Source material -
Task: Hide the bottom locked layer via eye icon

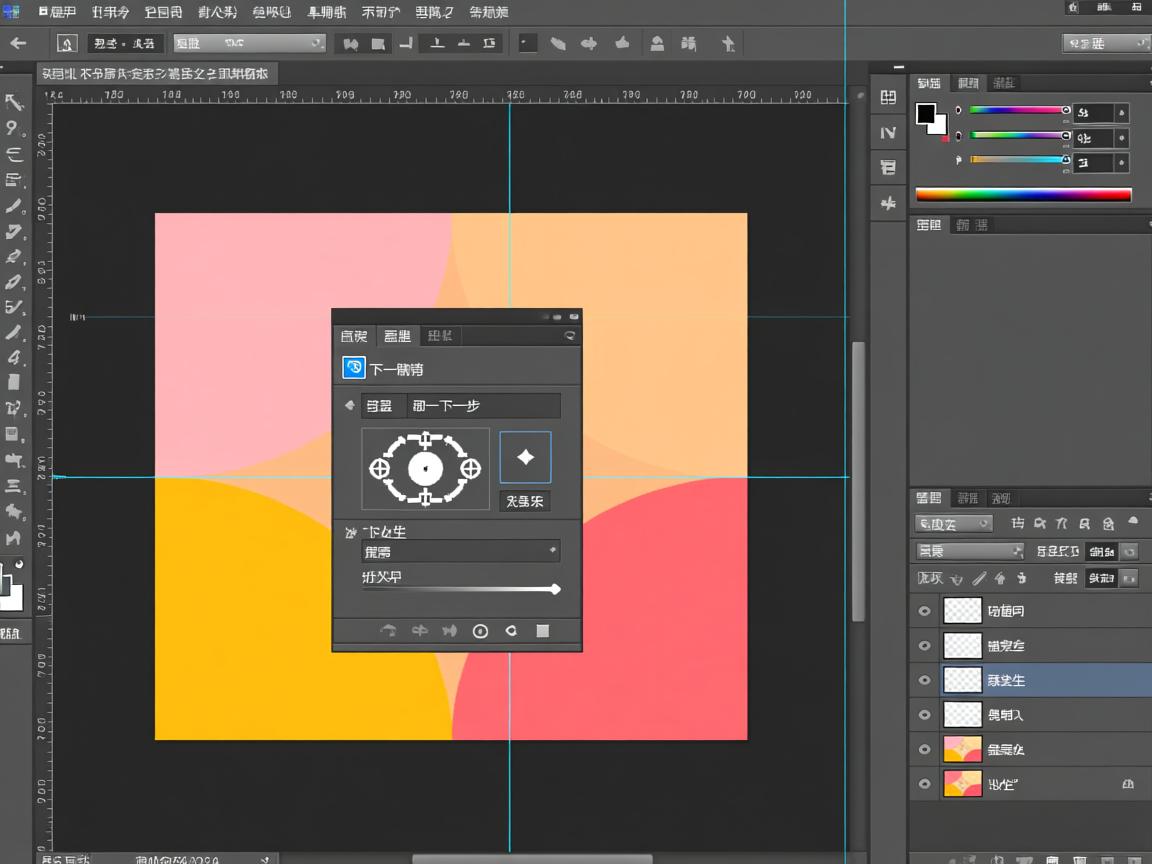Action: point(924,785)
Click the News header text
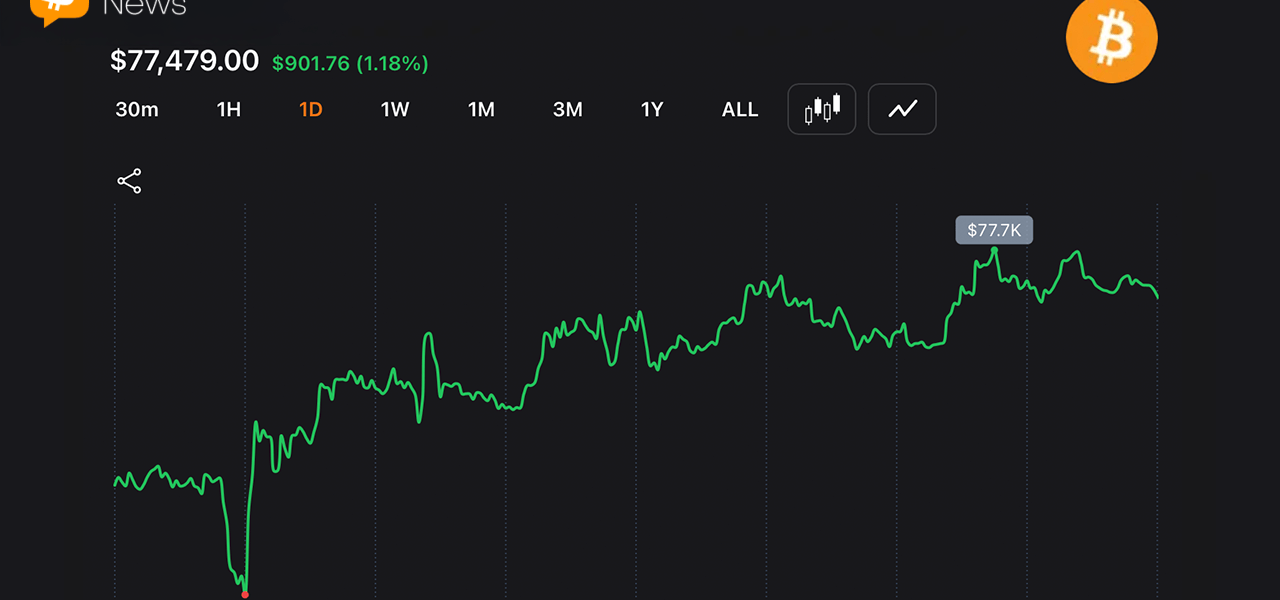 [x=145, y=8]
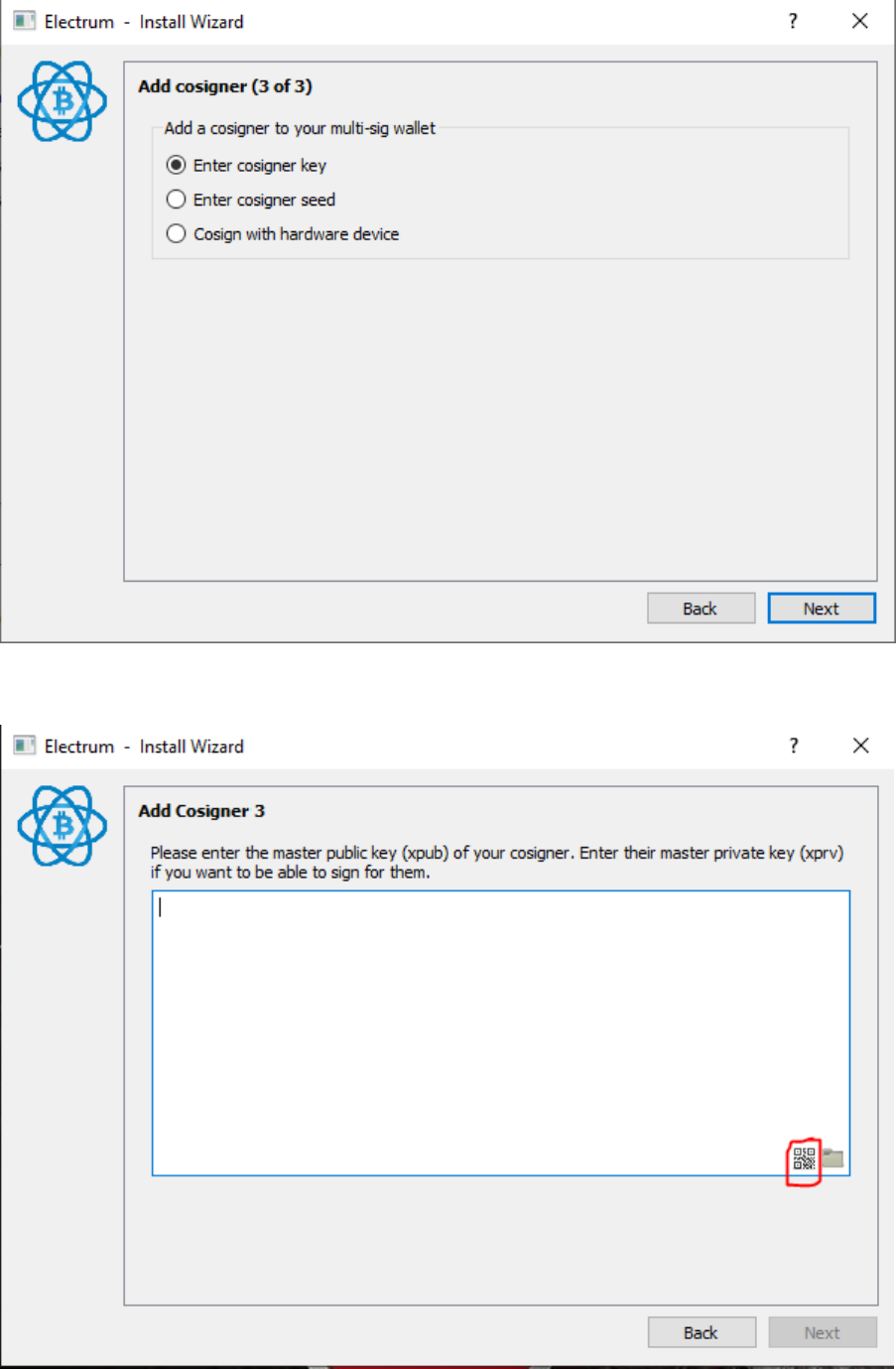Click the Cosign with hardware device label
Viewport: 896px width, 1369px height.
pos(296,234)
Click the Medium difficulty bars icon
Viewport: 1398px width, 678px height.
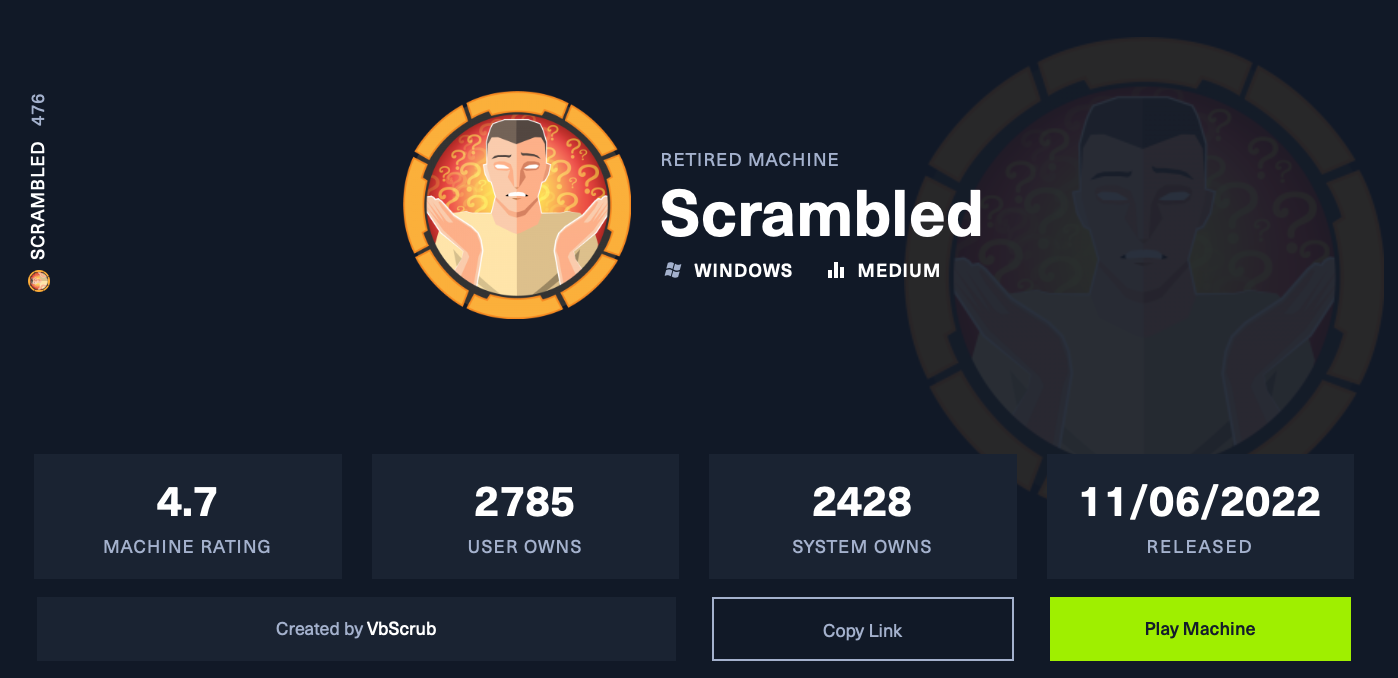tap(836, 270)
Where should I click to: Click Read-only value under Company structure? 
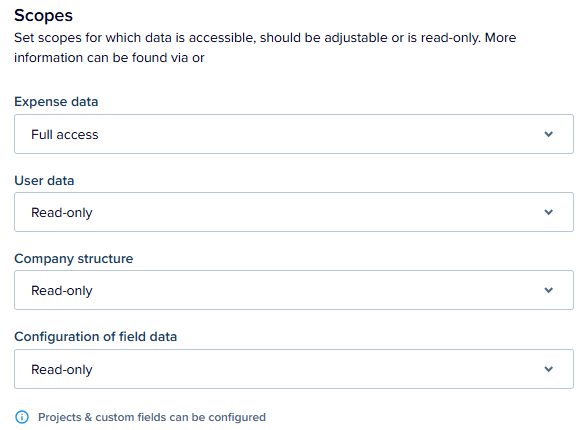point(62,291)
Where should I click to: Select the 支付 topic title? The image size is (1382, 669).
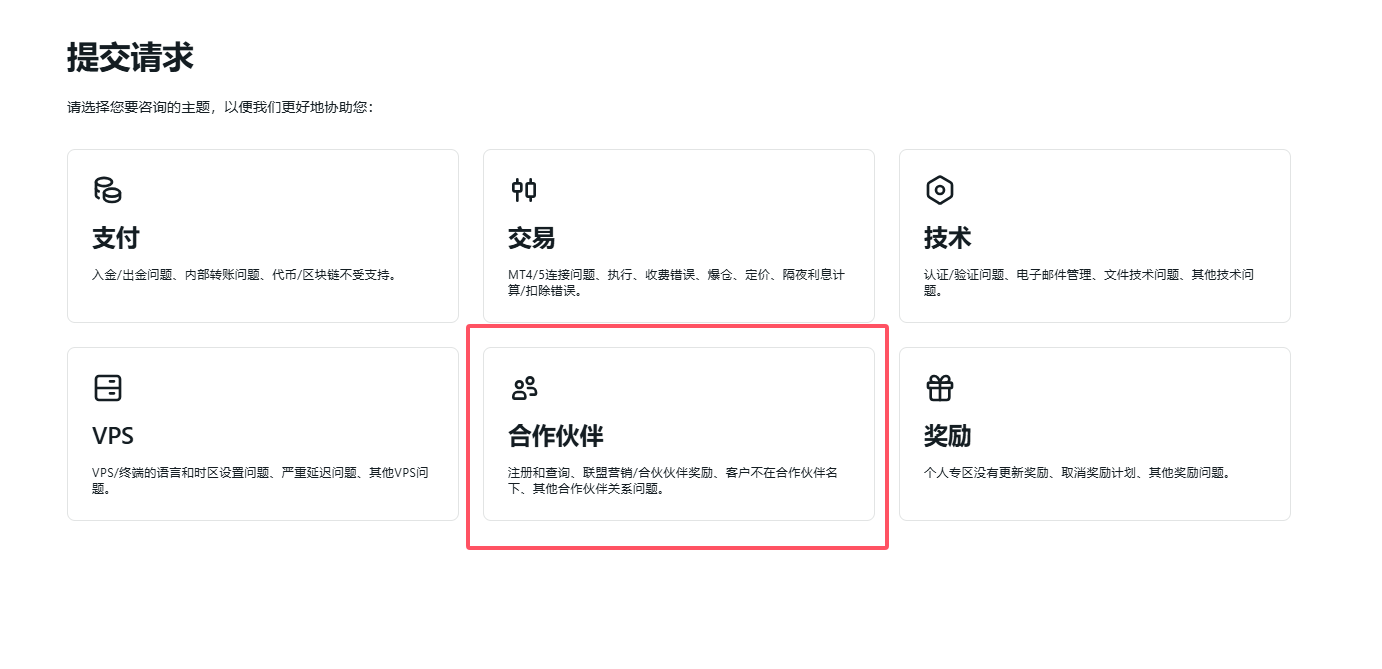(116, 238)
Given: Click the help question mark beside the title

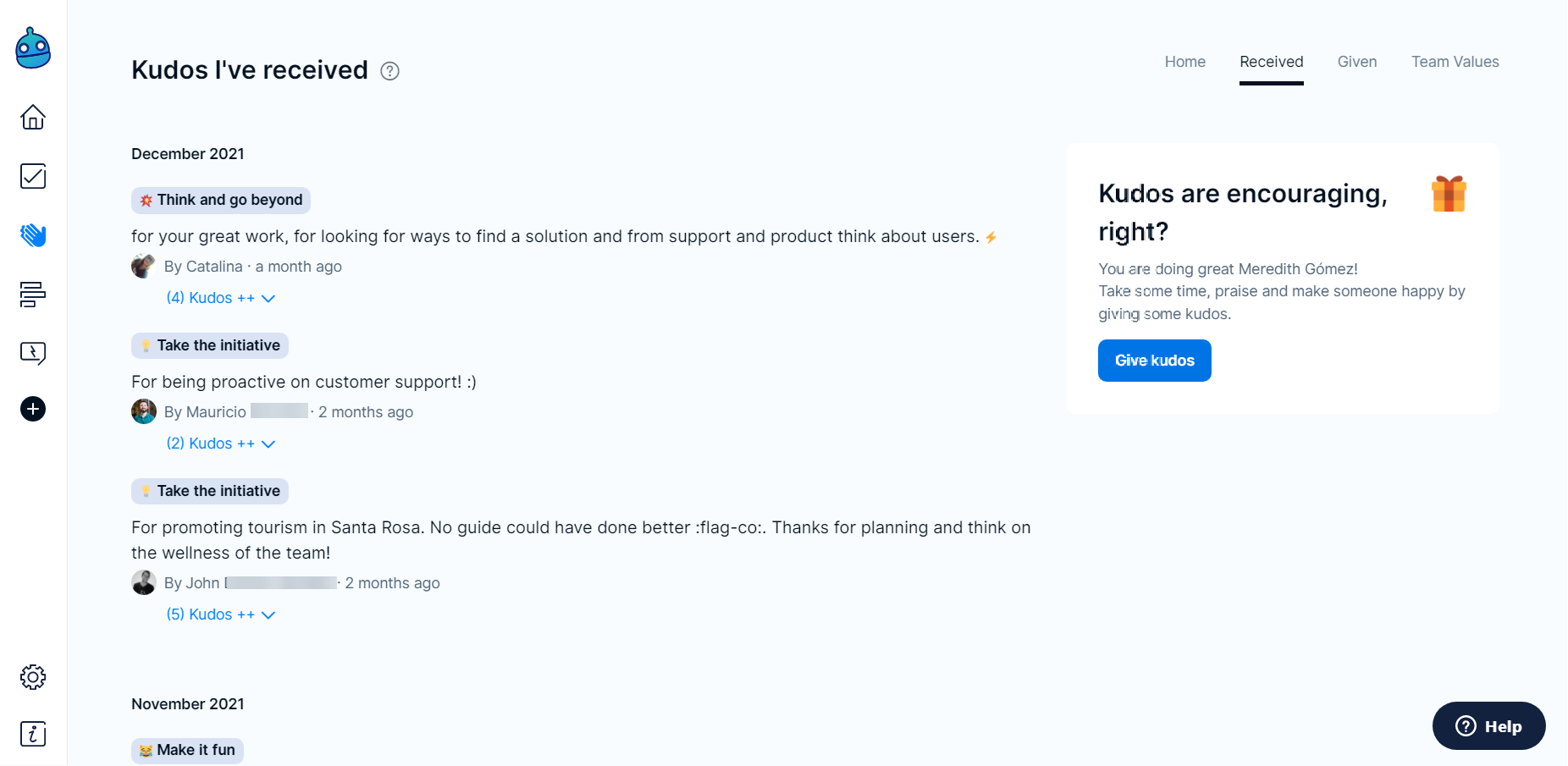Looking at the screenshot, I should tap(389, 71).
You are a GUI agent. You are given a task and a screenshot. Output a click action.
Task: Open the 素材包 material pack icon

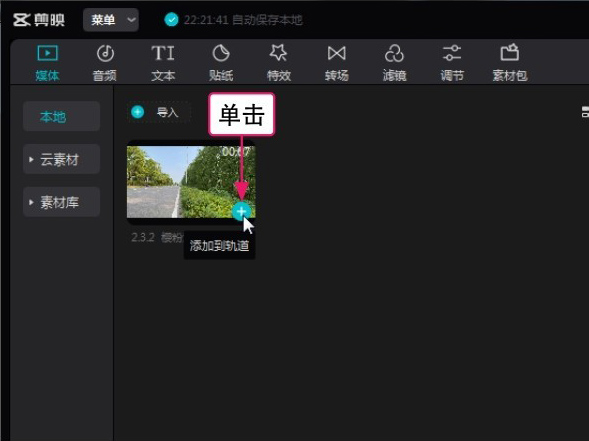(510, 53)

Instructions to follow -
Exclude the pictures, then retype every record exactly.

Result of this task -
Task: Hide the bottom locked layer via eye icon

Action: point(924,785)
Click the News header text
 [x=145, y=8]
Click the Cosign with hardware device label
Viewport: 896px width, 1369px height.
pos(296,234)
Click the Medium difficulty bars icon
Viewport: 1398px width, 678px height.
tap(836, 270)
Where should I click to: Click Read-only value under Company structure? 
point(62,291)
Where should I click to: Select the 支付 topic title? The image size is (1382, 669).
(116, 238)
Given: Click the help question mark beside the title

Looking at the screenshot, I should tap(389, 71).
You are a GUI agent. You are given a task and a screenshot. Output a click action.
Task: Open the 素材包 material pack icon

(510, 53)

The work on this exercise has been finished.